Story of how it was created?

I started out in the Marine Corps. I was an active duty officer in the Marine Corps and I ended up getting a really rare assignment in Pennsylvania, at the University of Pennsylvania. That brought me home, and I knew I wanted to get out from there. I saw a lot of professors there had other jobs and businesses, and they were making money. I started out importing. I had done a lot of homework, before I even got to UPenn, and I started importing.


It went well. I grew business while I was still on active duty. I got to a point where I couldn't move what I needed to for an agreement. I got myself in a tough spot. I turned to Amazon. That was way back in the early days. I did a little bit of digital advertising the first year they opened it and just fell in love with it right away. I knew that it was for me. I ended up growing an Amazon agency. Then about 2017-18, we had a brand that approached us and asked us to manage this platform called Instacart.

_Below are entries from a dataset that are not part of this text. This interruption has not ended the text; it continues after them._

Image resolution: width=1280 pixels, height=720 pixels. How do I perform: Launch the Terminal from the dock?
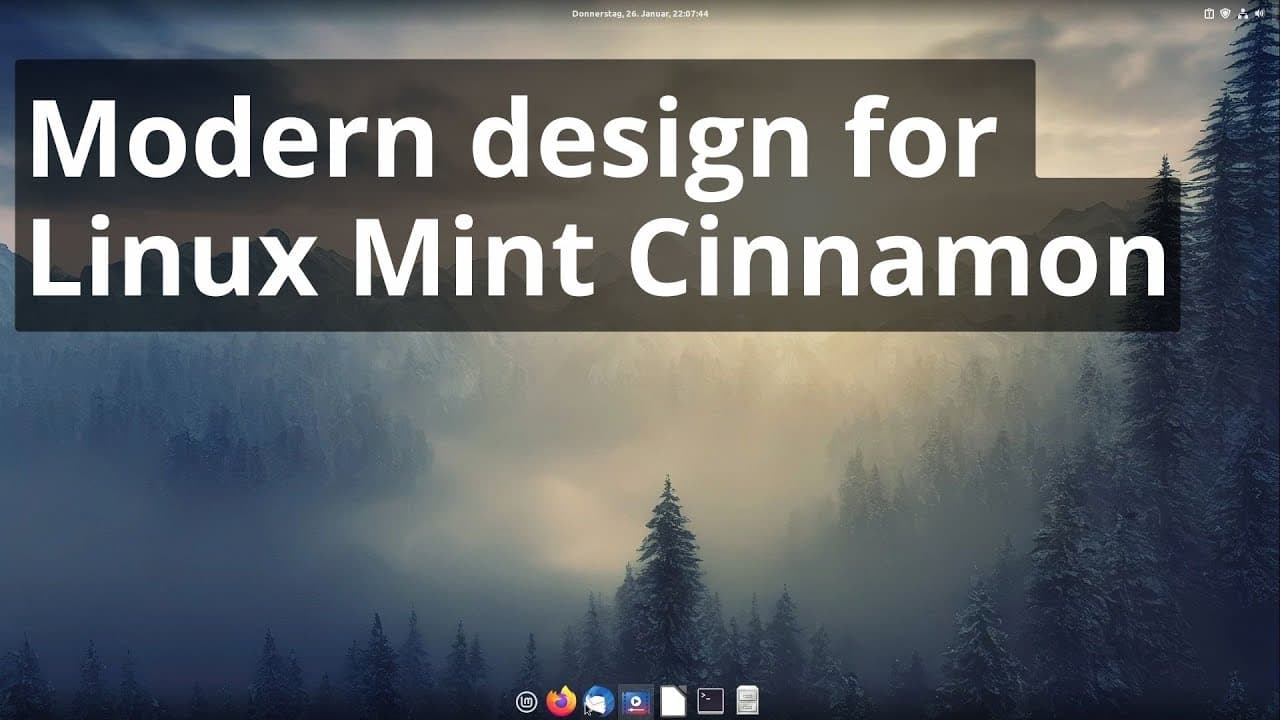click(710, 701)
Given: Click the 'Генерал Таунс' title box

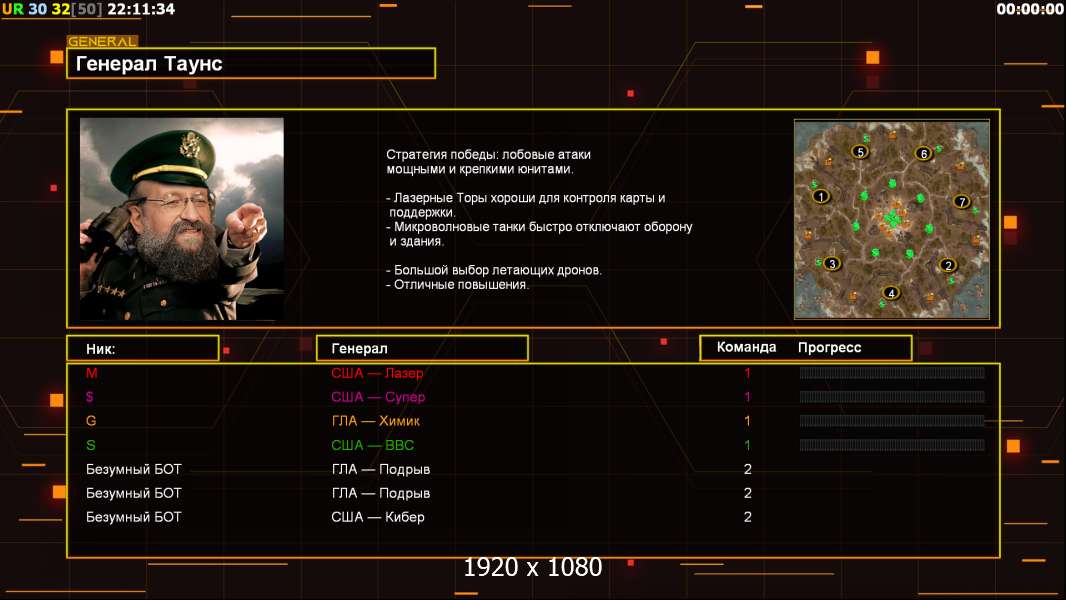Looking at the screenshot, I should point(251,64).
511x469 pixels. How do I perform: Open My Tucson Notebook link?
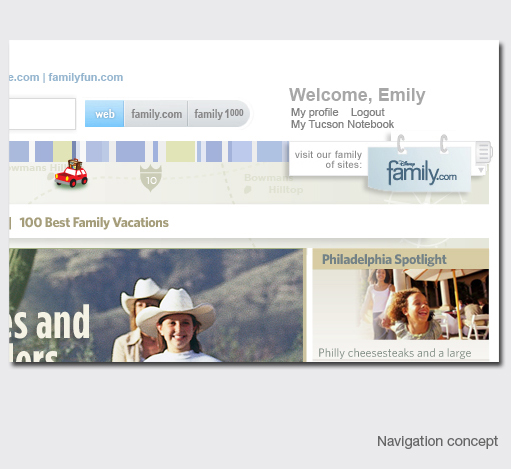(342, 124)
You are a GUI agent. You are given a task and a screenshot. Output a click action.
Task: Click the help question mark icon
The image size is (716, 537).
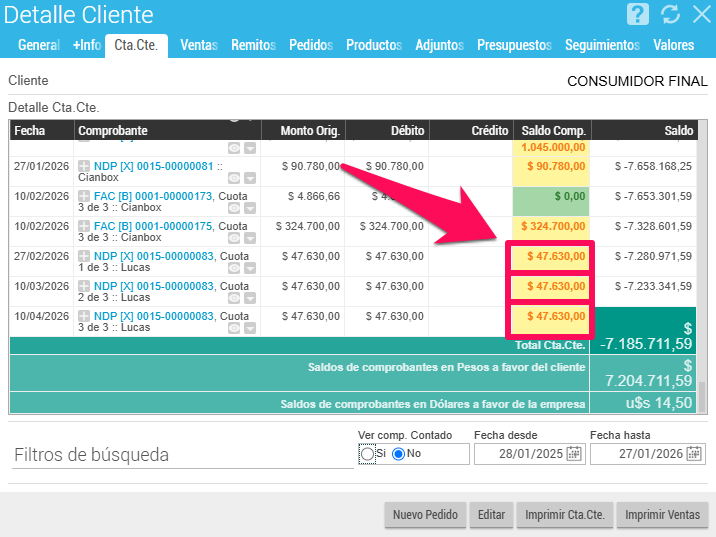click(638, 14)
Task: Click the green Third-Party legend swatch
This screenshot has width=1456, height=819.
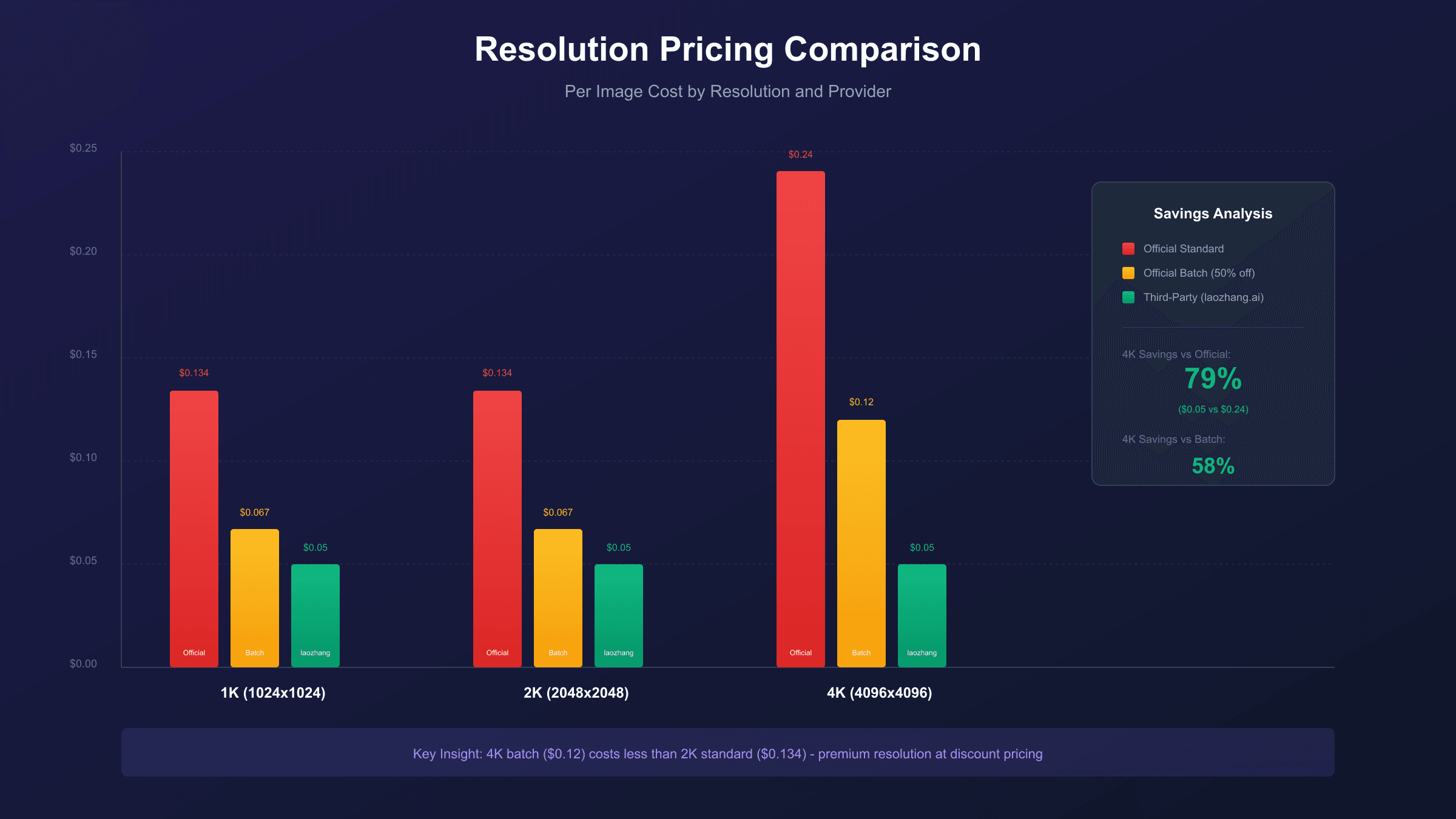Action: pyautogui.click(x=1128, y=297)
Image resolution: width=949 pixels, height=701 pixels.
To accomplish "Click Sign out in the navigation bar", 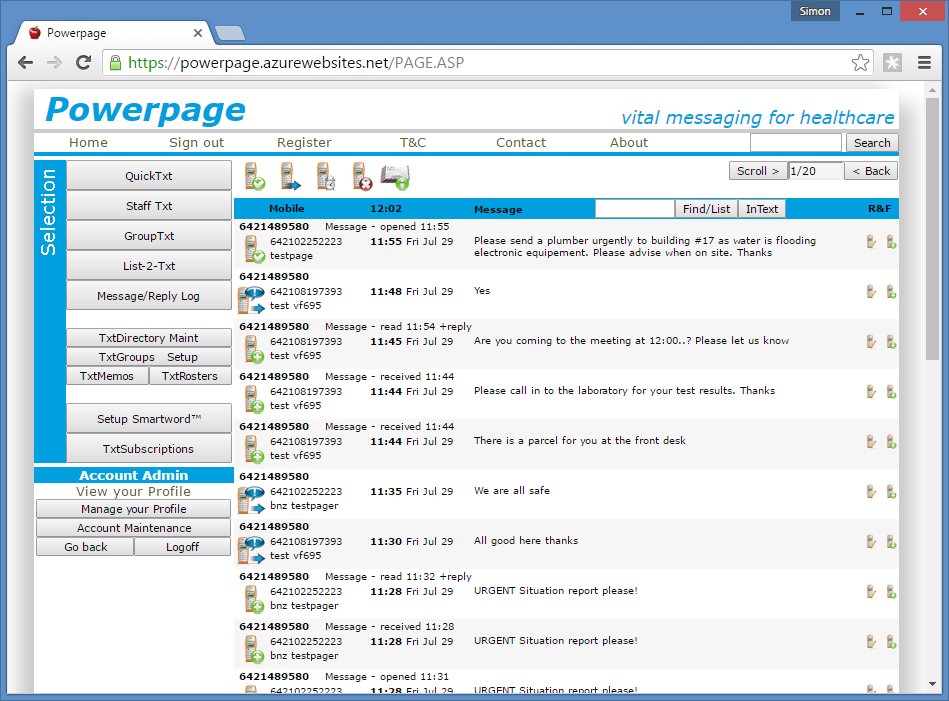I will tap(196, 143).
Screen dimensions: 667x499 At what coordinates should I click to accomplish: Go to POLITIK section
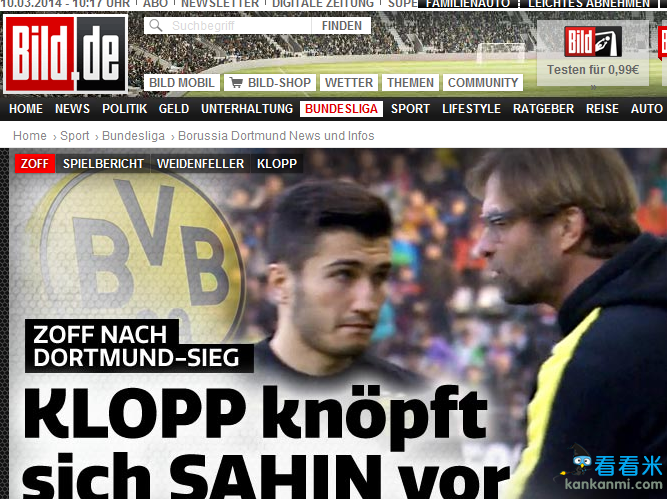tap(124, 109)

We said yes, I always say yes. If it's not being done out there and it needs to be done, we just say yes. Even if we're not going to stick with it long term, we say yes. We test everything that comes out. We tested Instacart. We tested super good return, but it took us like all of no time to realize how strategic that was. I realized we were actually growing retail accounts that were worth a lot more than just the sales we drove through Instacart.


We started really leaning into that. Fast forward to today, I like to say we're the first agency that leaned into retail media. I don't know that it's 100% true, but I don't know anybody who started before us. We help to drive velocity on behalf of brands in retail. You can get very strategic with that. It's keeping a retailer healthy. It's manipulating what happens at the shelf before category review. It's trying to get more SKUs into a particular retailer. It's trying to get data from one retailer really kind of hyped up, take that to another retailer that you plan to sell to. There are all kinds of cool things you can do through retail media.


What separates you from your competition?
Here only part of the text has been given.